Songez. à quelqu’un de ces poèmes obscurs ou grandioses où V. Hugo fait parler en vers apocalyptiques ce qu’il appelle la bouche d’ombre, où il entend la voix de spectres gigantesques visibles pour lui seul ; rappelez-vous l’Eloa d’Alfred de Vigny, où anges et démons flottent dans l’espace indéterminé, et les Tragiques de d’Aubigné, où le poète transformé en voyant nous dit la joie ineffable des élus et les transes immortelles des damnés. Regardez aussi, si vous voulez, ces histoires macabres de morts vivants, d’êtres inanimés prenant une âme, d’ombres impalpables circulant autour de nous, comme vous en trouverez à foison dans les légendes du moyen âge ou, plus près de nous, chez Maupassant ou chez Rollinat. Lisez encore ces romans où l’auteur nous transporte dans une société qui n’a jamais existé, comme a fait Voltaire en nous décrivant le merveilleux pays d’Eldorado, ou comme font de nos jours les frères Rosny en nous introduisant dans les profondeurs de la terre7, dans la région des cavernes mystérieuses, des pâturages blancs, des grandes chauves-souris aux ailes de neige. Vous avez là une ample moisson à faire de songes, de rêveries, de visions et d’aspirations dépassant de beaucoup ce que nous pouvons voir, toucher et démontrer.
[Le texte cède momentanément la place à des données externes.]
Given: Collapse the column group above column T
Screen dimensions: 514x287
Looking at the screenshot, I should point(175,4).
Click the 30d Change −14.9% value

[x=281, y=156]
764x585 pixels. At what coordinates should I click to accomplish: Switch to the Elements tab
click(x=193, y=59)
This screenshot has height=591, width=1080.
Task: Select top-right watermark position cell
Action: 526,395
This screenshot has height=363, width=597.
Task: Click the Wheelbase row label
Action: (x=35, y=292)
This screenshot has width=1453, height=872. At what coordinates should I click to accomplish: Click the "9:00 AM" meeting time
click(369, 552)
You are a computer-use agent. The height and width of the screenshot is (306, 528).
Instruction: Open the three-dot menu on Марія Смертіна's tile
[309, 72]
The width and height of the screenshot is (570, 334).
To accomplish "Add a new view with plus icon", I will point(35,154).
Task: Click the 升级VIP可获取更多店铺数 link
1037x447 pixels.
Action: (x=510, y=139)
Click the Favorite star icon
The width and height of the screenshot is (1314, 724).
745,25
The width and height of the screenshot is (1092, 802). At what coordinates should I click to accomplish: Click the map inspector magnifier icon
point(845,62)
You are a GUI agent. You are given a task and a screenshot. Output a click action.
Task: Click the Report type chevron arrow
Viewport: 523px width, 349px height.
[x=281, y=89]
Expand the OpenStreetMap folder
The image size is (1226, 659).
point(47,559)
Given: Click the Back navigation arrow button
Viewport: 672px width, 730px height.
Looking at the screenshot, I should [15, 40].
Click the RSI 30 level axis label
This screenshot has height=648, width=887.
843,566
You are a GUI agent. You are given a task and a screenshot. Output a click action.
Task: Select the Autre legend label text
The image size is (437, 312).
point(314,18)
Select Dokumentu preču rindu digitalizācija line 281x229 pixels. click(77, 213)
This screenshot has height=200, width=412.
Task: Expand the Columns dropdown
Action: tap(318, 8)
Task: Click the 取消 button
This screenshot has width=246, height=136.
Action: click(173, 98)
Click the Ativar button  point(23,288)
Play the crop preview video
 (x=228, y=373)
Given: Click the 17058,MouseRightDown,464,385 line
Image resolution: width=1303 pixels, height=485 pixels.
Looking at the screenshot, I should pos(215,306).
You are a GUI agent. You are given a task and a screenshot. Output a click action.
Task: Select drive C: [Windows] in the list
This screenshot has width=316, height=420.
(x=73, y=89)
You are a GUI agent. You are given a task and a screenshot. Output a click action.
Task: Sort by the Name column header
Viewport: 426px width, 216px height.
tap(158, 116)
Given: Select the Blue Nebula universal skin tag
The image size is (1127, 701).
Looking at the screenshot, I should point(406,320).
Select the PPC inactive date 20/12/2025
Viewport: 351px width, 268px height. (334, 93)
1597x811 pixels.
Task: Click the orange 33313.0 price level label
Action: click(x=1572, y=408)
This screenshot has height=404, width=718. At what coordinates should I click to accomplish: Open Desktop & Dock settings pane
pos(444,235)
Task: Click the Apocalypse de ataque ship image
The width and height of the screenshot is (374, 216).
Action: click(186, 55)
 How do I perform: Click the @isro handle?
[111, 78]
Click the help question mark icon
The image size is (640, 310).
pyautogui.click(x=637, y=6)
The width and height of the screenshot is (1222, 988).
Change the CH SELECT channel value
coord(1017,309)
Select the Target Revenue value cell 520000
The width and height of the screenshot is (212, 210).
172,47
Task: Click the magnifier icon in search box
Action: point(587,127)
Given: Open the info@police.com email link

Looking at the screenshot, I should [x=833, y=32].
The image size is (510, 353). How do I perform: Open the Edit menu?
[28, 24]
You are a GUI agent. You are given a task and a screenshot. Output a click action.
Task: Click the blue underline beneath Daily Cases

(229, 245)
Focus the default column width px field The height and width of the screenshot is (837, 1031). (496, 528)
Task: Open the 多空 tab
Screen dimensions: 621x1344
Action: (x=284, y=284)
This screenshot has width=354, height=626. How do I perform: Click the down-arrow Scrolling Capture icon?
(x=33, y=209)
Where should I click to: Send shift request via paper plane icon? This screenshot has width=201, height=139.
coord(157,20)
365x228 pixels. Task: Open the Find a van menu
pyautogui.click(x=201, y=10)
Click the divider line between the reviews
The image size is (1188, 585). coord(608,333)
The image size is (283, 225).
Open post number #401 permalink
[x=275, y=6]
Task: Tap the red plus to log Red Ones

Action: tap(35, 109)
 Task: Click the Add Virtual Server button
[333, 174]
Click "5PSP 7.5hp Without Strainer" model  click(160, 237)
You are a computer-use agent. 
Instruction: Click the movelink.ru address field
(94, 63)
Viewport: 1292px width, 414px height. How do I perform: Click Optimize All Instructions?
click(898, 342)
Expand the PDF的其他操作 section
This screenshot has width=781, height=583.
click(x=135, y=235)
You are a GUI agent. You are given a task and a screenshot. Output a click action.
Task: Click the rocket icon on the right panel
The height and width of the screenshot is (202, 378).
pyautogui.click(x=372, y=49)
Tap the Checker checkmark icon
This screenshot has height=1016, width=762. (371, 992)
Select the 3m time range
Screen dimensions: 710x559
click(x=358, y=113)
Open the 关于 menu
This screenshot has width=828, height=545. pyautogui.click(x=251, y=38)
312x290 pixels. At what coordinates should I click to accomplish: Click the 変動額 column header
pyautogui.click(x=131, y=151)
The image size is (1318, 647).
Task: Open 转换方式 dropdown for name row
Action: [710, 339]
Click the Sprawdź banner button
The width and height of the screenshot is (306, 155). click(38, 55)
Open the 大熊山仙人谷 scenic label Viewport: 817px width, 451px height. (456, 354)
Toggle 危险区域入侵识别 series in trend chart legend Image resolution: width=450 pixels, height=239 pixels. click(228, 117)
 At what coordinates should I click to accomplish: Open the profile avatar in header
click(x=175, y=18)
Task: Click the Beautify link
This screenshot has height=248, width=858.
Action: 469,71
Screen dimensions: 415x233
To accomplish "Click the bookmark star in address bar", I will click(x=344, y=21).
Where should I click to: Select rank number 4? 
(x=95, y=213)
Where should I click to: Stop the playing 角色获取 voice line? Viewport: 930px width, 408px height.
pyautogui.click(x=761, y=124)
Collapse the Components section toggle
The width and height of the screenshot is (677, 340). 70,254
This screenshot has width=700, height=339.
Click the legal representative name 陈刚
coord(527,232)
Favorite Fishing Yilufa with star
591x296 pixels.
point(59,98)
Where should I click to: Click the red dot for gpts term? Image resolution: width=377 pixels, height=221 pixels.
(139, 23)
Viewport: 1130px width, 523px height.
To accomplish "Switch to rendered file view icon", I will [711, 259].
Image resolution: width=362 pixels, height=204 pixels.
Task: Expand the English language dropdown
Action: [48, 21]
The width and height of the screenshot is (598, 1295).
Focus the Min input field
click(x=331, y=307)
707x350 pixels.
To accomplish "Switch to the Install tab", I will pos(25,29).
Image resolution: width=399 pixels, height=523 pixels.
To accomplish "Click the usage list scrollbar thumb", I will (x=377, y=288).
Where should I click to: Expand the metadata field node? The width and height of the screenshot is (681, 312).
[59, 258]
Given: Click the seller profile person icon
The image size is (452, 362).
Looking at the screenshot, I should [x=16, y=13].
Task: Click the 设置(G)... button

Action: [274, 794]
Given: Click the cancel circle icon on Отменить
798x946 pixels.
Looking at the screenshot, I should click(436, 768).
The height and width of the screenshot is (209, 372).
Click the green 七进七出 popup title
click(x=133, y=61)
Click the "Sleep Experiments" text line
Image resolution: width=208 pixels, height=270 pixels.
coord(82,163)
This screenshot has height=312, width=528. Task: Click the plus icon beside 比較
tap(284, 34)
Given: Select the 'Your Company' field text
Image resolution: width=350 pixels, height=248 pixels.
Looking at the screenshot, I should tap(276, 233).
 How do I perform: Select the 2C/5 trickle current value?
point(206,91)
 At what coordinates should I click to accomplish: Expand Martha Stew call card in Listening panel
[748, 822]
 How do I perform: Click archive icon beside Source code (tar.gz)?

Aussi quelle série de nouvelles questions à nous poser ! Dans quel domaine l’écrivain nous entraîne-t-il avec lui ? Est-il attiré du côté religieux ou du côté social ? Cherche-t-il à produire l’extase ou le frisson ? Emprunte-t-il à la tradition ses vieilles croyances ou crée-t-il, en s’aidant de la science la plus récente, des êtres inconnus nés de sa propre imagination ? Croit-il lui-même aux choses dont il parle ou se fait-il un jeu des inventions qu’il prodigue ? Ses vues sur la destinée future de l’univers sont-elles claires ou obscures, basses ou élevées, vieilles ou neuves, simples ou complexes ? Sont-elles un prolongement qui se superpose à la réalité ? ou sont-elles en contradiction avec les données de nos sens et nos connaissances scientifiques ?

Là encore il faut retourner l’œuvre de mille manières pour la considérer sous toutes ses faces ; et, pour résumer le travail qu’il sied d’accomplir, disons que l’analyse doit porter sur la nature, la variété, la complexité, la vraisemblance, l’intensité des aspirations ou des visions idéales de l’œuvre qu’on étudie. L’analyse, en deux mots, doit toujours être qualitative et quantitative.